Follow-up of pityriasis rotunda skin lesions without treatment is the other option because of possible spontaneous resolution. Since underlying diseases, mainly malignancies, have been associated with pityriasis rotunda, physicians should be aware of the importance to rule out such diseases based on anamnesis, physical examination, and the appropriate investigations.
Pityriasis rotunda is a rare skin disorder which is not easy tp diagnose. The condition may be seen by the primary care provider or nurse practitioner but because of the complexity in diagnosis, it is best managed by a dermatologist. Once diagnosed, the management of pityriasis rotunda is often challenging. Topical corticosteroids, antifungal agents, emollients, tars, and keratolytic topicals (salicylic acid and lactic acid) are poorly efficient. Retinoids, either topicals (retinoic acid and tazarotene) or oral (etretinate) have been used with little or no success in pityriasis rotunda.
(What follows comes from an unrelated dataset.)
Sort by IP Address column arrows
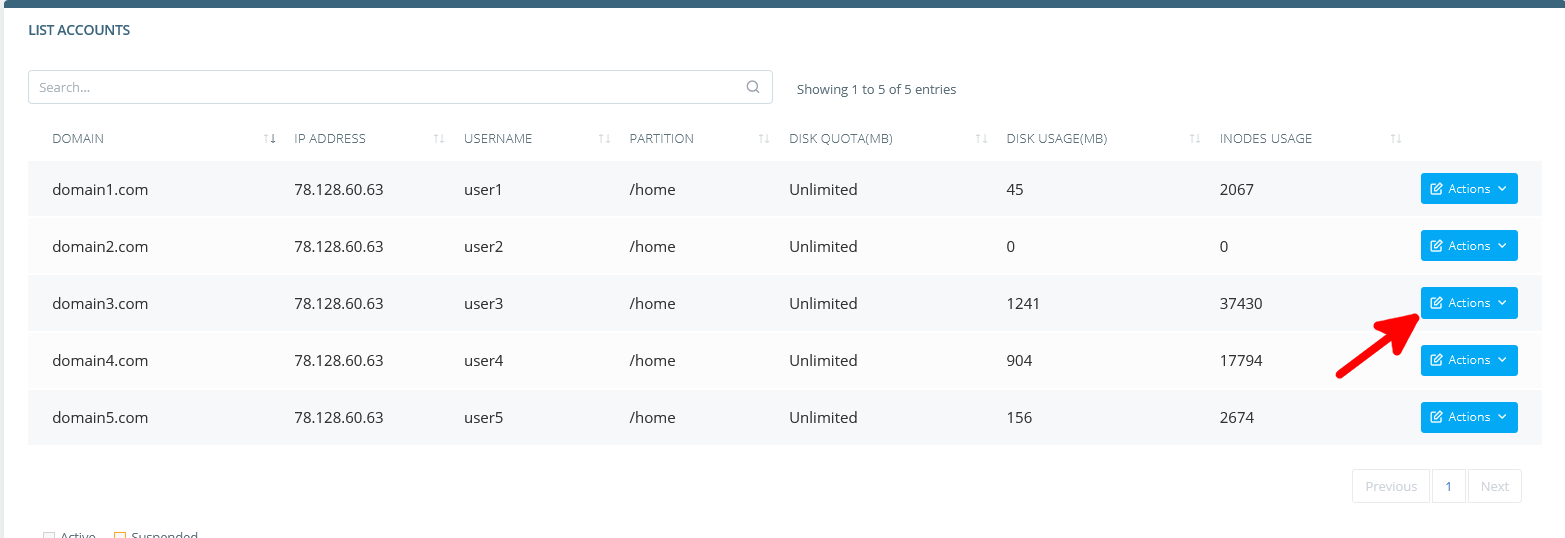 [439, 139]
Treatment with vitamin D3 analogs such as calcipotriol leads to a progressive improvement in the lesions in a small number of patients. The skin condition can take months or even years to disappear.
However, for patients with comorbidities, successful treatment of the underlying disease often leads to remission of pityriasis rotunda lesions. Because of the few cases, there are no evidence based guidelines on the management of this disorder.